This isn’t the first time Trump claimed his judgement was superior to the courts
The aspiring dictator and the Central Park 5
Trump’s dictatorial tendency, manifest as a disdain for judicial process, his sense of victimhood and grievance, and his tendency to profile based on skin color and perceived otherness has been on display for decades.
On April 19, 1989, a female jogger was brutally assaulted, raped, and left unconscious in Central Park. Five black youths, later to be known as The Central Park 5 were quickly arrested and charged with the crime. Less than two weeks later on May 1, 1989, Donald Trump, then a real estate magnate in Manhattan, spent an estimated $216,000 (in 2024 dollars) to place full-page advertisements in four NYC newspapers. The ads called for a return to the death penalty. The ads were widely understood—and later confirmed by Trump—to be a call for the death penalty for the Central Park 5. The ad read, in part [the all-caps are, characteristically, Trump’s]:
How can our great society tolerate the continued brutalization of its citizens by crazed misfits? Criminals must be told that their CIVIL LIBERTIES END WHEN AN ATTACK ON OUR SAFETY BEGINS!
Lest there be any doubt of what Trump’s all-caps call for the end of CIVIL LIBERTIES means, here’s the dictionary definition: “individual rights protected by law from unjust governmental or other interference.”
The Central Park 5 were convicted and sent to prison. (The detailed story can be read here in Wikipedia. It is quite a saga.) In 2002, thirteen years later, a completely different man, Matias Reyes, came forward and confessed to prison officials to the assault and rape of a jogger in Central Park on April 19, 1989. Reyes was then serving time at the Auburn Correctional Facility in upstate New York for an assault, rape, and burglary spree in which he engaged in the spring and summer of 1989—and for which he wasn’t arrested until later in the summer of that year.
Reyes’ DNA matched that of the still existing samples from victim of the original assault and rape for which the Central Park 5 were then serving time.

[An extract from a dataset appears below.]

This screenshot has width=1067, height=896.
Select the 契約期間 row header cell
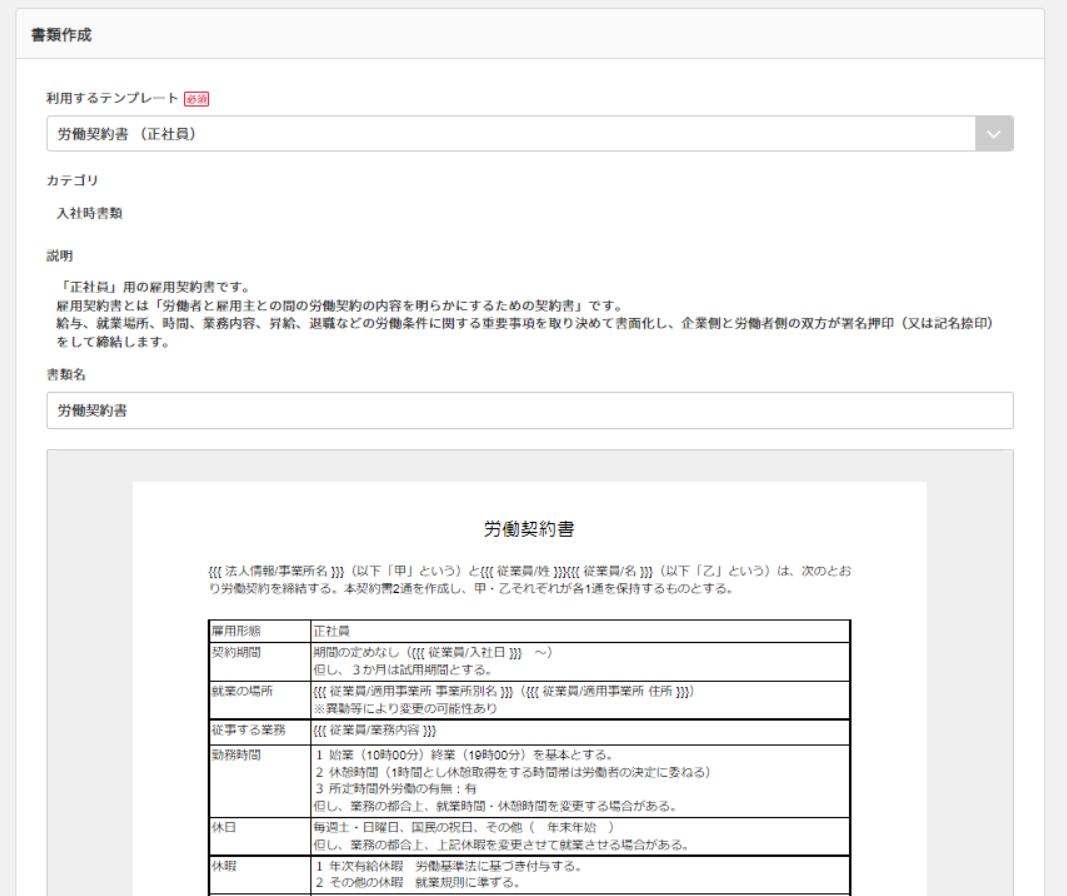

In a rather lengthy process based on Reyes’ confession and the DNA match, the Central Park 5 were exonerated, their confessions judged to be coerced.
Donald Trump, then as now, insisted that he knew better than the courts, Reyes’ confession, and the DNA. For Trump, his judgment takes precedence over that of the judiciary. His instincts, his very being, are those of a dictator—a man who is never wrong.
From a October 7, 2016, CNN report:
Trump, however, still is not buying their innocence.
“They admitted they were guilty,” Trump said this week in a statement to CNN’s Miguel Marquez. “The police doing the original investigation say they were guilty. The fact that that case was settled with so much evidence against them is outrageous. And the woman, so badly injured, will never be the same.”
Trump obviously still believes that the Central Park 5 are guilty, so it cannot be said he is lying or even misleading. But he is undoubtedly holding steadfast to an opinion in the face of DNA evidence to the contrary and the fact that the Central Park 5 have been exonerated by the legal system.
Ken Burns, who co-directed a 2012 documentary on the case, tweeted Friday: “Apparently Mr. Trump is unfamiliar with the concept of wrongful conviction.”
Had Trump, our would-be dictator, had his way with execution of the Central Park 5 the rest of the story would now be lost to history—rather than serving as a cautionary tale of the elusiveness of the truth.
We are now witnessing chilling echoes of this story in Trump’s, Stephen Miller’s, Pam Bondi’s and others’ desperately trying to get away with their serving as in lieu of due process in their summary rendition of people to Bukele’s concentration camp in El Salvador.
We cannot let this stand, not in the America in which we grew up.